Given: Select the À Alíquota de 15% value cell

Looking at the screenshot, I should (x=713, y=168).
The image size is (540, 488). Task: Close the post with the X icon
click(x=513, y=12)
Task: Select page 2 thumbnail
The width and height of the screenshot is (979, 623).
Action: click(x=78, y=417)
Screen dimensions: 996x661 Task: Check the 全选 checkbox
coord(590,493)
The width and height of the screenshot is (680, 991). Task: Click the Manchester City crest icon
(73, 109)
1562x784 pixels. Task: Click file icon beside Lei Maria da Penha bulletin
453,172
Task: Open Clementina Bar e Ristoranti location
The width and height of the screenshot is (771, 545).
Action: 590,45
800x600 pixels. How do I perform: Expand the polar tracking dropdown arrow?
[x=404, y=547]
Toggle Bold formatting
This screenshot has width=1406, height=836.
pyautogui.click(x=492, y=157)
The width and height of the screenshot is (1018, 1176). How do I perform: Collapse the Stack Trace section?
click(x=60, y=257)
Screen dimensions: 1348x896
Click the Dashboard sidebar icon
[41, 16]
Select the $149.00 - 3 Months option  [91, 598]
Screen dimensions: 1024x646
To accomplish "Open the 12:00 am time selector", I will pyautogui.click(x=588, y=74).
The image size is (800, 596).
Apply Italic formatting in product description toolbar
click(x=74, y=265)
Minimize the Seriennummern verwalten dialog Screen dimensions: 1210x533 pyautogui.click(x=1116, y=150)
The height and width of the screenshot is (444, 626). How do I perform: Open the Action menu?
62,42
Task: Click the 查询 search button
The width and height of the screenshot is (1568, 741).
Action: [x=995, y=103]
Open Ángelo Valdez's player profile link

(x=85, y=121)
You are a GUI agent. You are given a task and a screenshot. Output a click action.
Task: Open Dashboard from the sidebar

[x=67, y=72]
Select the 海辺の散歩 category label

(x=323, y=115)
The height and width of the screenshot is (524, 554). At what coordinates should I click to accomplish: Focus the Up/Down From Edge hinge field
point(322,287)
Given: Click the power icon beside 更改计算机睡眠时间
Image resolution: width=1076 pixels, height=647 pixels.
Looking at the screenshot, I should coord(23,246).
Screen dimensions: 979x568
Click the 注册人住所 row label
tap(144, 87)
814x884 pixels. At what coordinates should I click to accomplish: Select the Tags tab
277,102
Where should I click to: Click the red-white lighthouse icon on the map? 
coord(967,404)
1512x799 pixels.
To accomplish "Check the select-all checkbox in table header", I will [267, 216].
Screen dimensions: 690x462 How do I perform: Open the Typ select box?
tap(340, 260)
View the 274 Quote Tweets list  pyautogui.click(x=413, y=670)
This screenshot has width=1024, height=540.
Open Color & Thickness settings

****************

• [Problem to solve]
Repeat the entries word for word. Skip none of them.

• [Your response]
Given: Select the À Alíquota de 15% value cell

Looking at the screenshot, I should (x=713, y=168).
The image size is (540, 488). Task: Close the post with the X icon
click(x=513, y=12)
Task: Select page 2 thumbnail
The width and height of the screenshot is (979, 623).
Action: click(x=78, y=417)
Screen dimensions: 996x661 Task: Check the 全选 checkbox
coord(590,493)
The width and height of the screenshot is (680, 991). Task: Click the Manchester City crest icon
(73, 109)
1562x784 pixels. Task: Click file icon beside Lei Maria da Penha bulletin
453,172
Task: Open Clementina Bar e Ristoranti location
The width and height of the screenshot is (771, 545).
Action: 590,45
800x600 pixels. How do I perform: Expand the polar tracking dropdown arrow?
[x=404, y=547]
Toggle Bold formatting
This screenshot has width=1406, height=836.
pyautogui.click(x=492, y=157)
The width and height of the screenshot is (1018, 1176). How do I perform: Collapse the Stack Trace section?
click(x=60, y=257)
Screen dimensions: 1348x896
Click the Dashboard sidebar icon
[41, 16]
Select the $149.00 - 3 Months option  [91, 598]
Screen dimensions: 1024x646
To accomplish "Open the 12:00 am time selector", I will pyautogui.click(x=588, y=74).
The image size is (800, 596).
Apply Italic formatting in product description toolbar
click(x=74, y=265)
Minimize the Seriennummern verwalten dialog Screen dimensions: 1210x533 pyautogui.click(x=1116, y=150)
The height and width of the screenshot is (444, 626). How do I perform: Open the Action menu?
62,42
Task: Click the 查询 search button
The width and height of the screenshot is (1568, 741).
Action: [x=995, y=103]
Open Ángelo Valdez's player profile link

(x=85, y=121)
You are a GUI agent. You are given a task and a screenshot. Output a click action.
Task: Open Dashboard from the sidebar

[x=67, y=72]
Select the 海辺の散歩 category label

(x=323, y=115)
The height and width of the screenshot is (524, 554). At what coordinates should I click to accomplish: Focus the Up/Down From Edge hinge field
point(322,287)
Given: Click the power icon beside 更改计算机睡眠时间
Image resolution: width=1076 pixels, height=647 pixels.
Looking at the screenshot, I should coord(23,246).
Screen dimensions: 979x568
Click the 注册人住所 row label
tap(144, 87)
814x884 pixels. At what coordinates should I click to accomplish: Select the Tags tab
277,102
Where should I click to: Click the red-white lighthouse icon on the map? 
coord(967,404)
1512x799 pixels.
To accomplish "Check the select-all checkbox in table header", I will [267, 216].
Screen dimensions: 690x462 How do I perform: Open the Typ select box?
tap(340, 260)
View the 274 Quote Tweets list  pyautogui.click(x=413, y=670)
This screenshot has width=1024, height=540.
Open Color & Thickness settings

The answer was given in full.